Nasib lebih sulit dialami oleh ONIC yang berada di peringkat ke-6 dengan 60 poin, serta Shadow Esports yang terjerembab di posisi ke-10 dengan raihan 43 poin. Pelatih ONIC, Ahmad Fadly Masturoh (ONIC AFM), mengakui bahwa timnya gagal memaksimalkan peluang emas yang ada.
“Ini pelajaran agar kami bermain lebih strategis dan berani mengambil keputusan tepat. Kami tidak akan menyia-nyiakan kesempatan terakhir di pekan keempat nanti,” tegas ONIC AFM penuh komitmen.
Pertaruhan di pekan terakhir ini bukan hanya sekadar memperebutkan tiket terbang ke Ho Chi Minh, Vietnam. Terdapat regulasi ketat yang membayangi, di mana tim asal Indonesia dengan peringkat terbawah di klasemen akhir secara otomatis akan terdegradasi ke Free Fire Nusantara Series (FFNS).
Kondisi ini memaksa EVOS, ONIC, dan Shadow Esports untuk menembus posisi enam besar klasemen keseluruhan jika ingin tetap bertahan di kasta tertinggi Asia Tenggara. Jika gagal bangkit, Indonesia dipastikan akan kehilangan salah satu wakil terbaiknya untuk kompetisi musim depan.
Skenario terburuk ini menjadi tekanan besar bagi ketiga tim tersebut.

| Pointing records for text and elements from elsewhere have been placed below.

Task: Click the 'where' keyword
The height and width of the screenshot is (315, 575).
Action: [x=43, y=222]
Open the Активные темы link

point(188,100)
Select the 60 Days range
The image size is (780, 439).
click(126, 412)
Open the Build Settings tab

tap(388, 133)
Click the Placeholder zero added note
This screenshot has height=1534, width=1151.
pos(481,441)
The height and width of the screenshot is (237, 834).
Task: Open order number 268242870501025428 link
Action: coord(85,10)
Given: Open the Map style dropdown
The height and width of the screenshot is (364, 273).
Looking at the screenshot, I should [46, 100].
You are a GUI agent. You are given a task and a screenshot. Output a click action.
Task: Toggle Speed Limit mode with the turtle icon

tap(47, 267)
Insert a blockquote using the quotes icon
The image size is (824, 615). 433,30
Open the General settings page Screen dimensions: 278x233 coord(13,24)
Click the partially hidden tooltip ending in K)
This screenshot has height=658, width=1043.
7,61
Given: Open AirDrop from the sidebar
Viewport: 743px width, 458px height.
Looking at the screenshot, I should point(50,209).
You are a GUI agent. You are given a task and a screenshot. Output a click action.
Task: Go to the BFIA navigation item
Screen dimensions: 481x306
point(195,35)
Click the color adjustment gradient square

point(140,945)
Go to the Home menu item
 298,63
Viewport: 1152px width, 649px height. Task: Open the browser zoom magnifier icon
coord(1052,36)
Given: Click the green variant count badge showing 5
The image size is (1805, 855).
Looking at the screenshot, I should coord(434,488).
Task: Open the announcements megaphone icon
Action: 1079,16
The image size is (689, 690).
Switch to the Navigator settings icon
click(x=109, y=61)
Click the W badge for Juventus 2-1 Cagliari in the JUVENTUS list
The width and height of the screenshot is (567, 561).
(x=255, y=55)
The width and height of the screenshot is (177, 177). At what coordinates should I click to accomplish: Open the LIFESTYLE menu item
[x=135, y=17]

Mereka dituntut untuk memberikan performa maksimal tanpa cela di pekan keempat guna menyusul Bigetron by Vitality dan RRQ Kazu yang sudah lebih dulu mengamankan posisi di babak puncak.
Pekan terakhir babak reguler FFWS SEA 2026 Spring dipastikan akan menjadi ajang pembuktian mentalitas bagi para pemain Indonesia. Apakah EVOS, ONIC, dan Shadow Esports mampu keluar dari lubang jarum, atau justru harus menelan pil pahit degradasi?
Bagaimana prediksi kamu, Sobat Indogamers? Apakah ketiga tim ini mampu menyapu bersih kemenangan di pekan depan?